**INSTRUCTIONS TO FOLLOW**
The answer must consist of every line below that holds the word "blob".
======== INFORMATION GIVEN ========
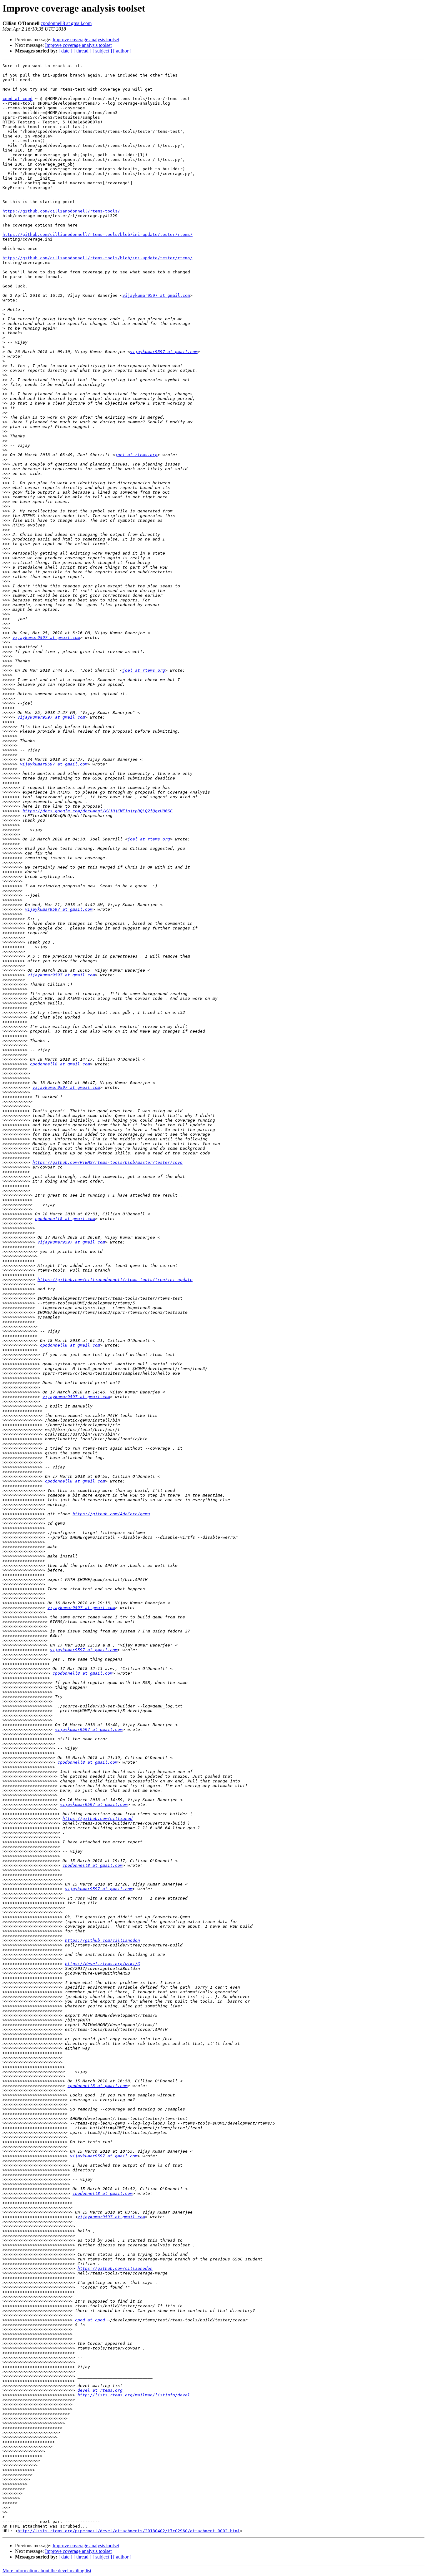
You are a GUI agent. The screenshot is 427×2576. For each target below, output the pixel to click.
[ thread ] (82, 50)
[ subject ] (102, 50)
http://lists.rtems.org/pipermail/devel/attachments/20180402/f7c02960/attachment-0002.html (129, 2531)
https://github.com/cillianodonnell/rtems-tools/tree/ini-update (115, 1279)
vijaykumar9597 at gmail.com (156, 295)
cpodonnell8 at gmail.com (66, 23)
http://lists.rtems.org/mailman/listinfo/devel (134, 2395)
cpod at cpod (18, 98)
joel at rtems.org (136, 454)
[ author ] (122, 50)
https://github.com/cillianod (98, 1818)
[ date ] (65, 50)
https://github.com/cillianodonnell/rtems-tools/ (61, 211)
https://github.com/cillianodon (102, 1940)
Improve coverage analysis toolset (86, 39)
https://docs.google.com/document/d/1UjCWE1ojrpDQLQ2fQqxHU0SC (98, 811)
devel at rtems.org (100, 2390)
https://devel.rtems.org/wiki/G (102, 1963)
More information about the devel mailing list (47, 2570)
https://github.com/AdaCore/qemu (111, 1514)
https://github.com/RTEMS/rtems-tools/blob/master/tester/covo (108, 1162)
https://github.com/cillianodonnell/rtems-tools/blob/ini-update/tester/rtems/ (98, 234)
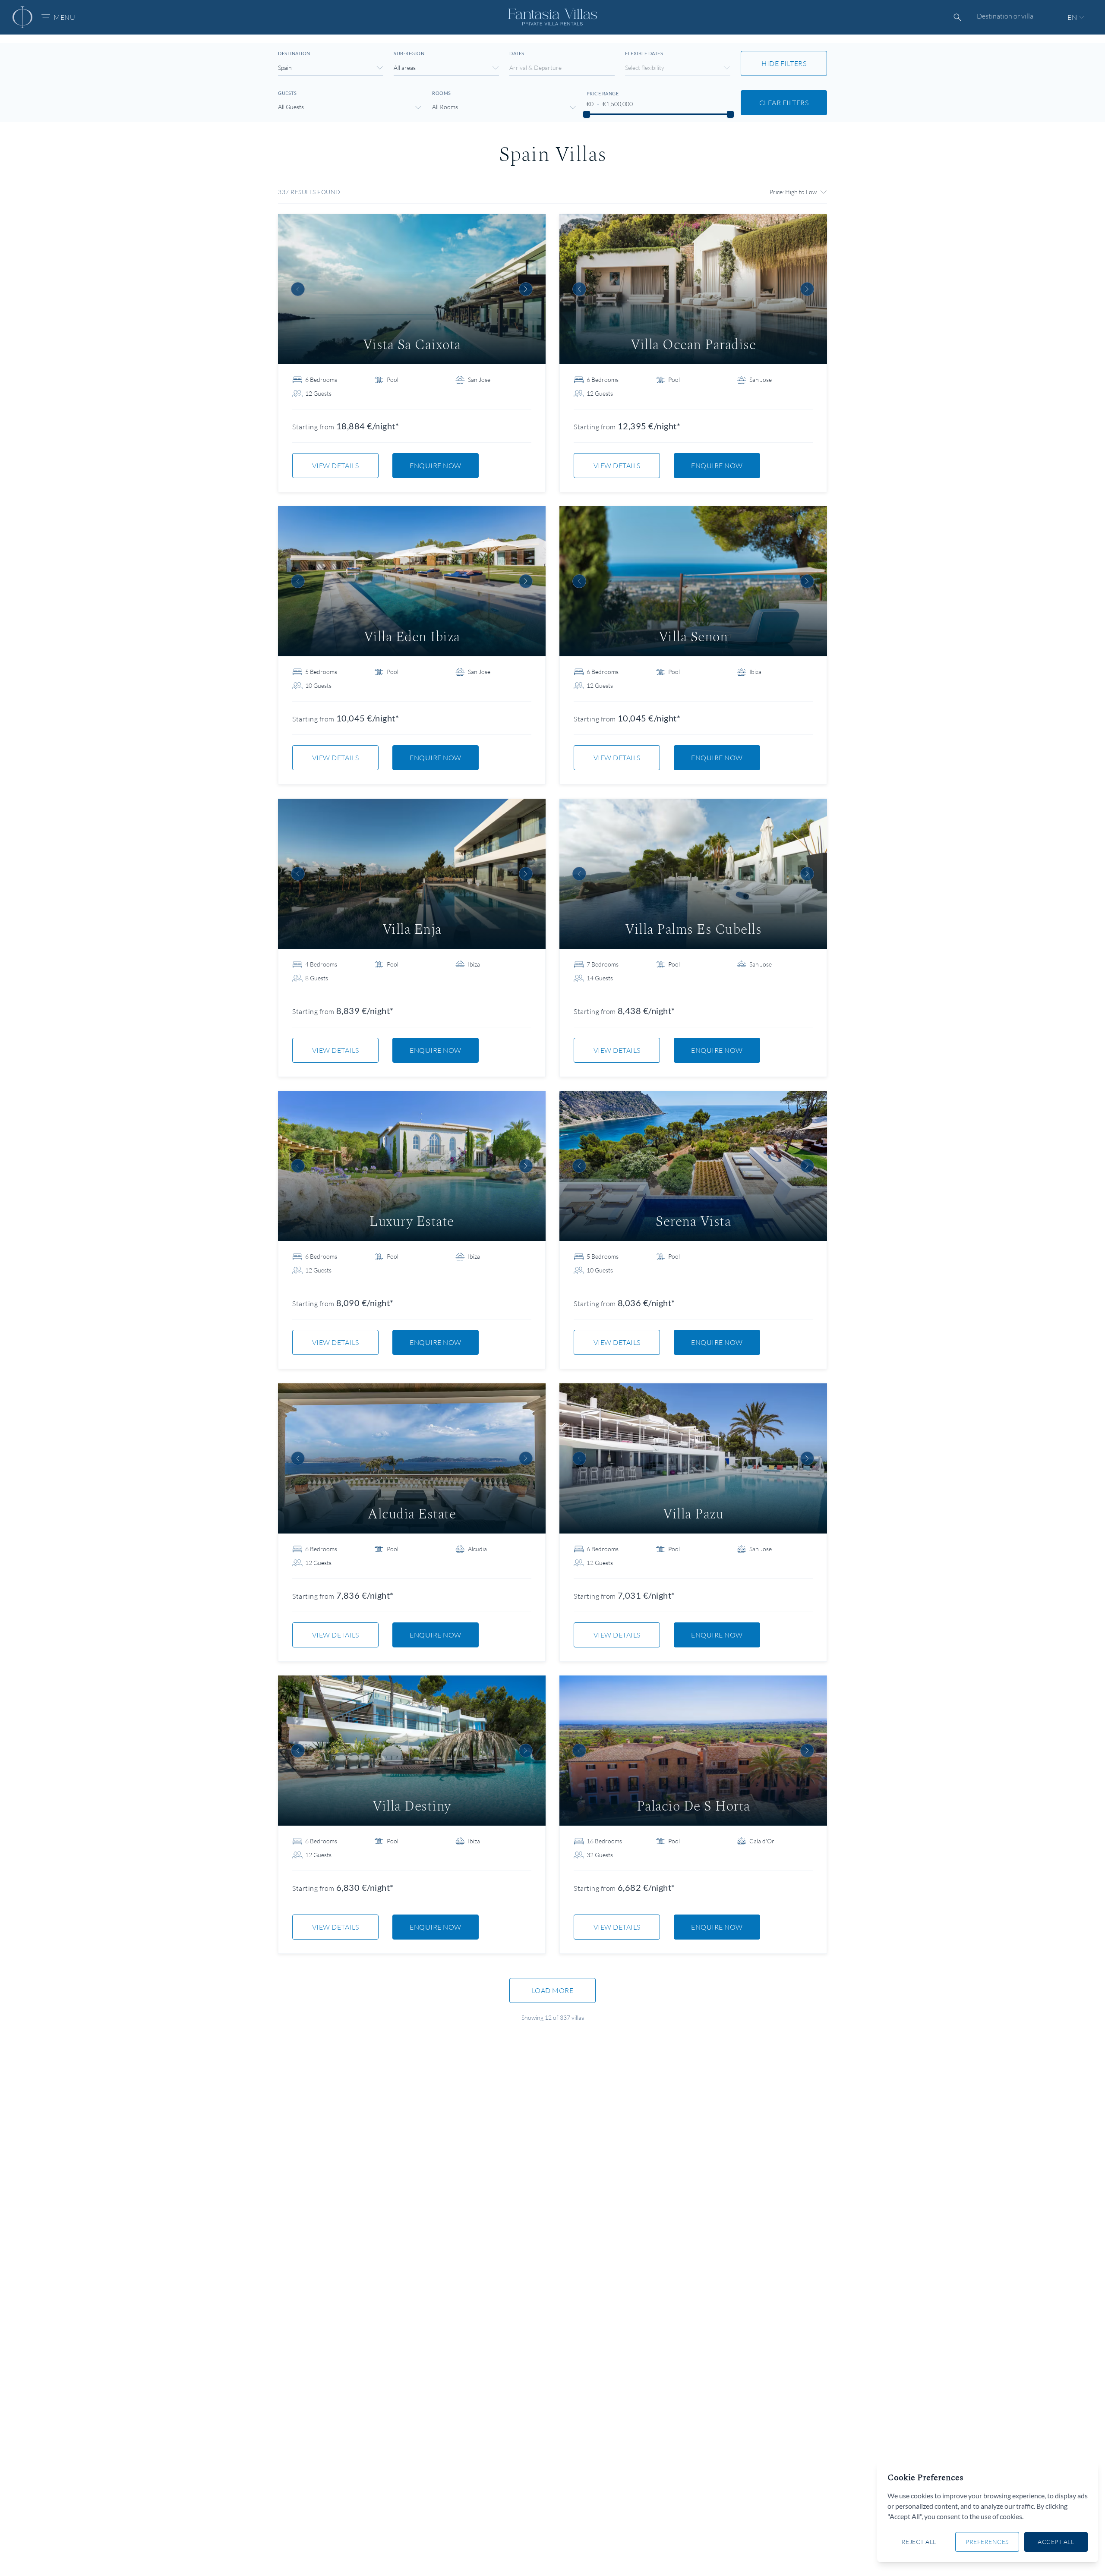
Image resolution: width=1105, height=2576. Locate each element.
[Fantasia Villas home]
========
======== INFORMATION GIVEN ========
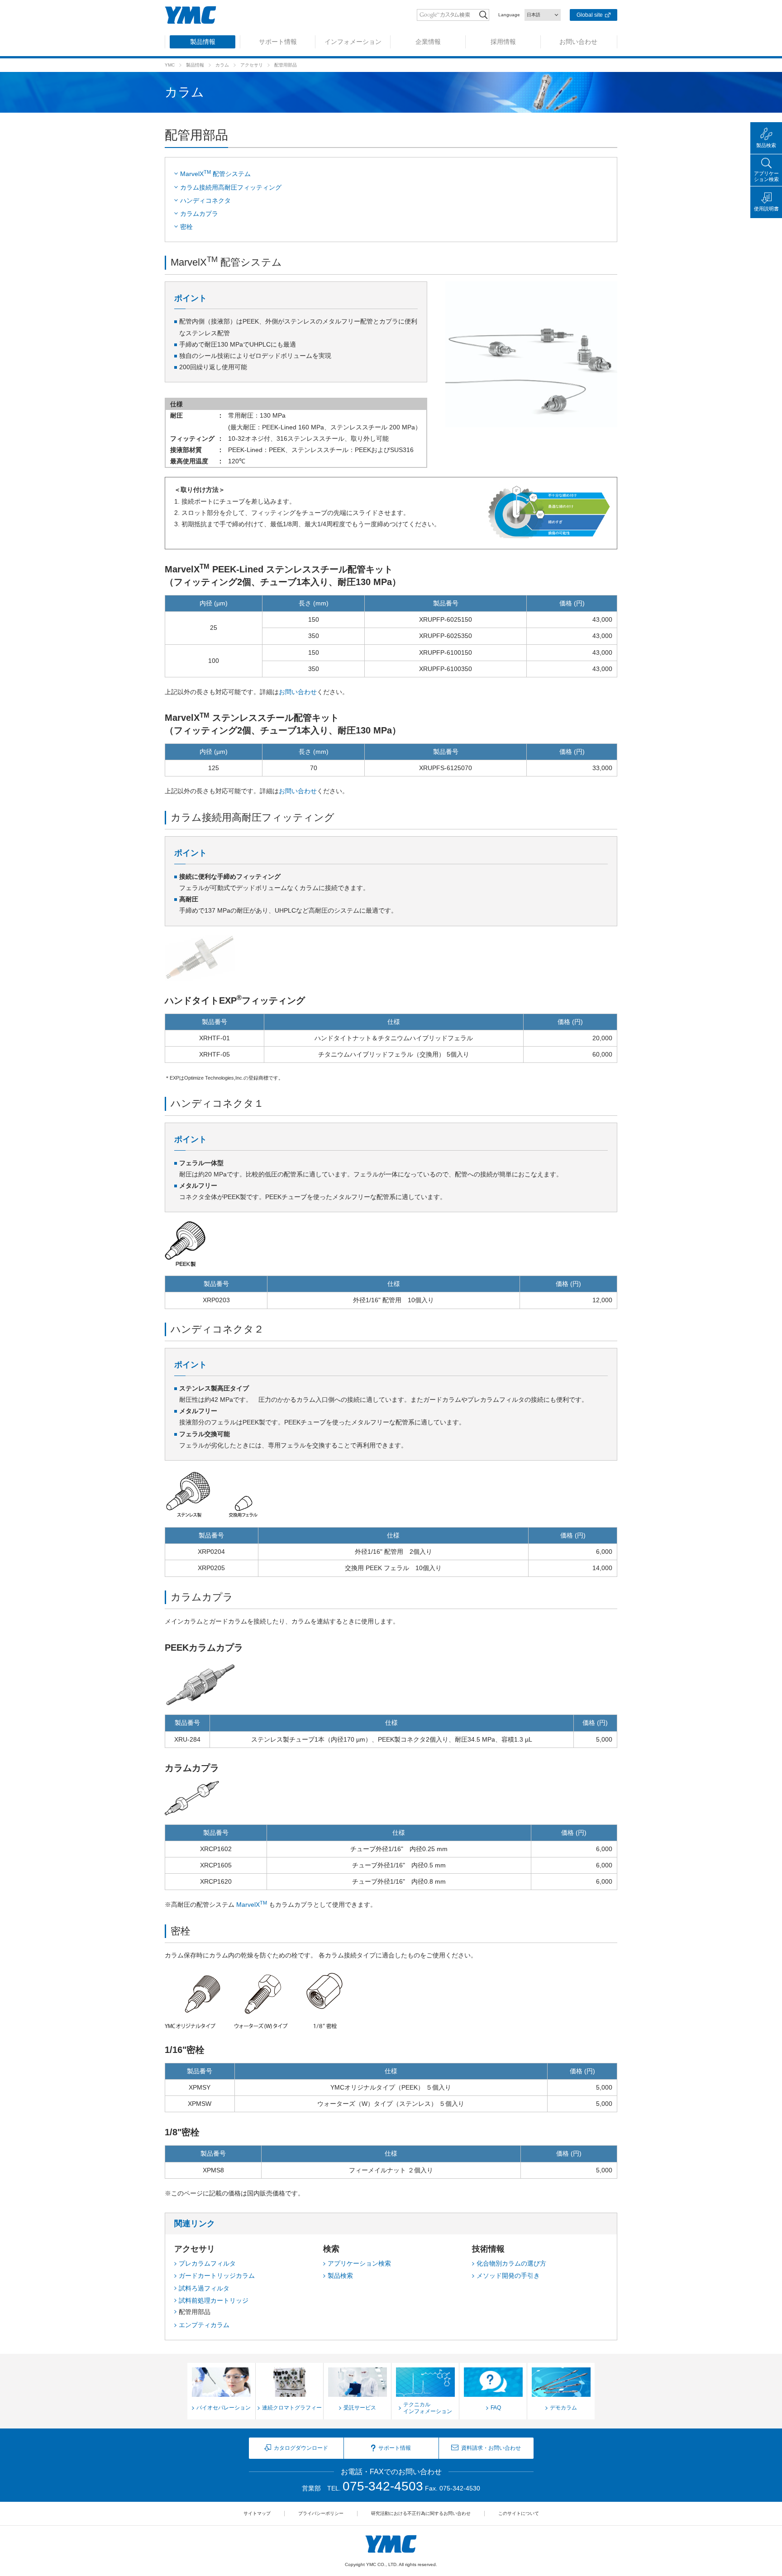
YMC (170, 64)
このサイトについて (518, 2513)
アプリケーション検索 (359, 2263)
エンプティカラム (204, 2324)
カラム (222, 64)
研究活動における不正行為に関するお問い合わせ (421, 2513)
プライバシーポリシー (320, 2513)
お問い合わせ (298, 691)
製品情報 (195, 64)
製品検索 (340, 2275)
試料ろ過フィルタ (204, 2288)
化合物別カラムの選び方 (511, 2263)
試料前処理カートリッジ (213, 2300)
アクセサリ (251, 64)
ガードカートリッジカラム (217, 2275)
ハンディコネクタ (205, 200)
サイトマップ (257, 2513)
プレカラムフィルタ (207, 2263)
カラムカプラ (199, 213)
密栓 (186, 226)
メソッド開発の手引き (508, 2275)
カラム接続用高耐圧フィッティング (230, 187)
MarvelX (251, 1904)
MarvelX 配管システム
========
**REPLY TO THE TASK**
https://github.com/RTEMS/rtems-tools/blob/master/tester/covo (108, 1162)
https://github.com/cillianodonnell/rtems-tools/blob/ini-update/tester/rtems/ (98, 234)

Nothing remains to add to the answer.